In der Türkei wird meistens unter der Leitung bzw. mit der Beratung eines ausländischen Önologen gearbeitet. Fast alle Weingüter haben einen ausländischen Berater. Was für ein Gefühl ist es, mit einem ausländischen Berater Weine zu machen? Es ist keine Frage, dass diese Berater Experten sind und sie viel beibringen aber sind da welche Punkte, von denen Sie halten, dass sie verhindernd bzw. einschränkend sind?

Es kommt darauf an, wie Sie sich die Dinge anschauen. In einer globalisierten Welt müssen sie sich selbst und Ihr Weingut weiter entwickeln. Qualifiziertes Personal, das als Winzer oder Kellermeister arbeitet, gibt es leider in der Türkei nicht genug. Sie müssen den Status Quo ändern und sich weiter entwickeln bzw. vorantreiben, um neue Märkte und Ziele zu erreichen. Wenn Sie dabei Ihr Ziel gut kennen, können Sie mit einer guten Zusammenarbeit den richtigen Weg finden. Es ist natürlich so, dass wir nicht immer die gleiche Meinung mit den ausländischen Beratern teilen.

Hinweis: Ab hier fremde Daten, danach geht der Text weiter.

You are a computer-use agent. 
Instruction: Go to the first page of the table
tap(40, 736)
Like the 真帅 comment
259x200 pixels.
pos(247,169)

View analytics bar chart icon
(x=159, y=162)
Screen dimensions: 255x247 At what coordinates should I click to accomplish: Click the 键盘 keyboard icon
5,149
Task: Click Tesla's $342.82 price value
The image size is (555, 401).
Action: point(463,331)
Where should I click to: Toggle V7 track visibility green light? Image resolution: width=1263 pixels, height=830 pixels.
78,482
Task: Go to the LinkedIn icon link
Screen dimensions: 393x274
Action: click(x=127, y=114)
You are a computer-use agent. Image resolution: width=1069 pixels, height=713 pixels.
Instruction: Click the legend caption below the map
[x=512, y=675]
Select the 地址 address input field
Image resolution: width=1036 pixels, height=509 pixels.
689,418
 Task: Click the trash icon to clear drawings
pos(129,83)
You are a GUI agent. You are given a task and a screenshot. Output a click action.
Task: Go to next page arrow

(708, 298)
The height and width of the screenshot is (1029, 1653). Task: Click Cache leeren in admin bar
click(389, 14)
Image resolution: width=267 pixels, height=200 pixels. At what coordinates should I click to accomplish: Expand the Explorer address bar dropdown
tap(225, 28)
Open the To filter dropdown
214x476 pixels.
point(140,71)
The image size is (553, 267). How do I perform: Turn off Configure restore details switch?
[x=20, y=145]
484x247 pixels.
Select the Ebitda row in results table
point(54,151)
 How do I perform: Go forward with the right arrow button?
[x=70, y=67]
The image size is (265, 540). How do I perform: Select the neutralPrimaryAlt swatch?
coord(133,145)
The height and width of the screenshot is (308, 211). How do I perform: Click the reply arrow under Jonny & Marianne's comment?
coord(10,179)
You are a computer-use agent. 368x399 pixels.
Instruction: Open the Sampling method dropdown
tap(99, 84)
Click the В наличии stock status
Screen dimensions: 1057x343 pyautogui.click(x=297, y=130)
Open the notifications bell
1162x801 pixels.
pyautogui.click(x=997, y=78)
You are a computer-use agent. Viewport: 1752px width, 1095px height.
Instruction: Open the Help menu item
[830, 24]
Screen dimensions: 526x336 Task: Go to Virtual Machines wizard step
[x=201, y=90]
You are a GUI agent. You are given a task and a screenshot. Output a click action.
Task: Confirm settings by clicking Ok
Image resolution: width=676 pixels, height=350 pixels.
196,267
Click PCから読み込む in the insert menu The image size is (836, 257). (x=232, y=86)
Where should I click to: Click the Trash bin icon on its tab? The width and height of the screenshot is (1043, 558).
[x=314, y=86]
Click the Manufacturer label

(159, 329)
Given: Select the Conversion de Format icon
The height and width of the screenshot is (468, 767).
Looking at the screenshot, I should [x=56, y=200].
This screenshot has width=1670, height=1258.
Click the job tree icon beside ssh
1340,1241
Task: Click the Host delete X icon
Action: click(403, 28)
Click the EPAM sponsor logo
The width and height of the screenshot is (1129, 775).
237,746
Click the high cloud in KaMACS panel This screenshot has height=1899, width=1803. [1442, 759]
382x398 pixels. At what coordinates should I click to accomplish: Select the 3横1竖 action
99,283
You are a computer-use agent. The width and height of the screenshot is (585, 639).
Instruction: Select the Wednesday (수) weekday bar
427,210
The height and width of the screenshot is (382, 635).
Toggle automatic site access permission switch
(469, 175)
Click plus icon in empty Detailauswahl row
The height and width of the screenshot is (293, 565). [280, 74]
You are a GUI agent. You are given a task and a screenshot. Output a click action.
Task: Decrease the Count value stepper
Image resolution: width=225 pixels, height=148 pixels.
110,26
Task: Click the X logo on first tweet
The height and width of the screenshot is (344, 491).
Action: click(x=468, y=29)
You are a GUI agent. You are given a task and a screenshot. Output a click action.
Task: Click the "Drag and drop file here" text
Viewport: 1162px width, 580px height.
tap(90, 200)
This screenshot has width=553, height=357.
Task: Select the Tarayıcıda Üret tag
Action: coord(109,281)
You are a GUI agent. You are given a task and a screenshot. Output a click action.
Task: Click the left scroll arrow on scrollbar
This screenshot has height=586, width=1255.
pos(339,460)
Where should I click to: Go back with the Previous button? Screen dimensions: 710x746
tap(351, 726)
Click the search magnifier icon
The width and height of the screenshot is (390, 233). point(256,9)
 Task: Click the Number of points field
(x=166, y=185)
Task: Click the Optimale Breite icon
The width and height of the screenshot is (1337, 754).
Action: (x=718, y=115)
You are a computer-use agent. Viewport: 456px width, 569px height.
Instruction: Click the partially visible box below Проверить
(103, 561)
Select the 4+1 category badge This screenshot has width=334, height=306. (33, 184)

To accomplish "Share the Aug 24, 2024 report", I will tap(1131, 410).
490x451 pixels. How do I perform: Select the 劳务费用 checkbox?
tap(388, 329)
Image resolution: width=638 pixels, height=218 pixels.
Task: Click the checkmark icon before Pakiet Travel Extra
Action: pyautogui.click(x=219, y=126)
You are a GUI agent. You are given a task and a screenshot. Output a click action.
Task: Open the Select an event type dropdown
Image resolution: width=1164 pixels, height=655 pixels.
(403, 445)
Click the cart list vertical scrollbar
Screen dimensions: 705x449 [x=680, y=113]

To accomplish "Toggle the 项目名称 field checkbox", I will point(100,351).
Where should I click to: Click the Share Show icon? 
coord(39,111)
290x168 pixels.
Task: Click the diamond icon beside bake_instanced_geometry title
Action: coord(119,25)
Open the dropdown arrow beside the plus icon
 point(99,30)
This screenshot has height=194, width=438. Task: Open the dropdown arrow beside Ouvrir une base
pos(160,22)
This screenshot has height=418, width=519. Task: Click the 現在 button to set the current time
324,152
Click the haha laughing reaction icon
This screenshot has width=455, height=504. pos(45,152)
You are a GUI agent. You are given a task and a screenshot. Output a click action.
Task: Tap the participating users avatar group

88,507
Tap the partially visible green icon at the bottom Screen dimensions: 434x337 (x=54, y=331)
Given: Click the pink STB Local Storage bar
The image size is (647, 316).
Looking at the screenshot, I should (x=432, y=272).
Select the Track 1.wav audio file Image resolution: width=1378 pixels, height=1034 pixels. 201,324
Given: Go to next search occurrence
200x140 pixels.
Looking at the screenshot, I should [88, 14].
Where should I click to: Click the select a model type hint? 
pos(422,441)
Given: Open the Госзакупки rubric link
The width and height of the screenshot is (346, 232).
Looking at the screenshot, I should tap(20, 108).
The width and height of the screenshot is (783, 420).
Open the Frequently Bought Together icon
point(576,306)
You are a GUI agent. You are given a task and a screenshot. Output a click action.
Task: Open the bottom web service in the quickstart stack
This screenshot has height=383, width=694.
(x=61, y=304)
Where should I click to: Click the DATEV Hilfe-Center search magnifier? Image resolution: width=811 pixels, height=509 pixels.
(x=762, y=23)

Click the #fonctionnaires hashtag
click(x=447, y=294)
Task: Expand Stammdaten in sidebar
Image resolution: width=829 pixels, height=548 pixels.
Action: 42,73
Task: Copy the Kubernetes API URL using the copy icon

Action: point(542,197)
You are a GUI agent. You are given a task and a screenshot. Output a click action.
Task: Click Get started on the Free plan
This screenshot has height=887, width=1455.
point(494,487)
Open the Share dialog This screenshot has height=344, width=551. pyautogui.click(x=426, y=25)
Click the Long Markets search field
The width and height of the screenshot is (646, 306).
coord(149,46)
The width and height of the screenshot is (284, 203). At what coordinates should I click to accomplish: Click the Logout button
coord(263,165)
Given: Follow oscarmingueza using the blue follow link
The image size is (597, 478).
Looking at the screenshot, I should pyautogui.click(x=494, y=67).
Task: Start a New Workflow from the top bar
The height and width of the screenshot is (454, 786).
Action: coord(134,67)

Aber dabei gewinnt man andere Perspektiven, wenn man mit Profesionellen fachliche, akademische Diskussionen führt. Außerdem ermutigen sie auch einen, neue Techniken und Methoden anzuwenden, die man sich bisher nicht zugetraut hat. Wenn ich wieder betonen soll: Man soll zuerst das Ziel definieren. Danach können Sie ein richtiges Team bilden und die Grundlagen für eine gute Zusammenarbeit bestimmen.

 

Zweifellos lieben Sie Ihre Weine, die Sie mit Hingabe und viel Fleiß vinifizieren. Außer Ihren Weinen; welche sind die Weine, Rebsorten und Regionen, die Ihnen am besten gefallen? 
Generell möchte ich gerne, dass jeder Wein, den ich trinke, seinen Charakter widerspiegelt, bei jedem Schluck mit verschiedenen Aromen auftritt und mich überrascht. Von den autochthonen Rebsorten der Türkei gefallen mir am meisten Emir und Narince, Öküzgözü aus der Provinz Elazığ und Rotweine aus der Provinz Denizli. Für Ausland: Gewürztraminer aus Elsass, Nebbiolo aus Piemont, Cabernet Sauvignon aus Napa Valley und Shiraz aus Australien trinke ich sehr gerne.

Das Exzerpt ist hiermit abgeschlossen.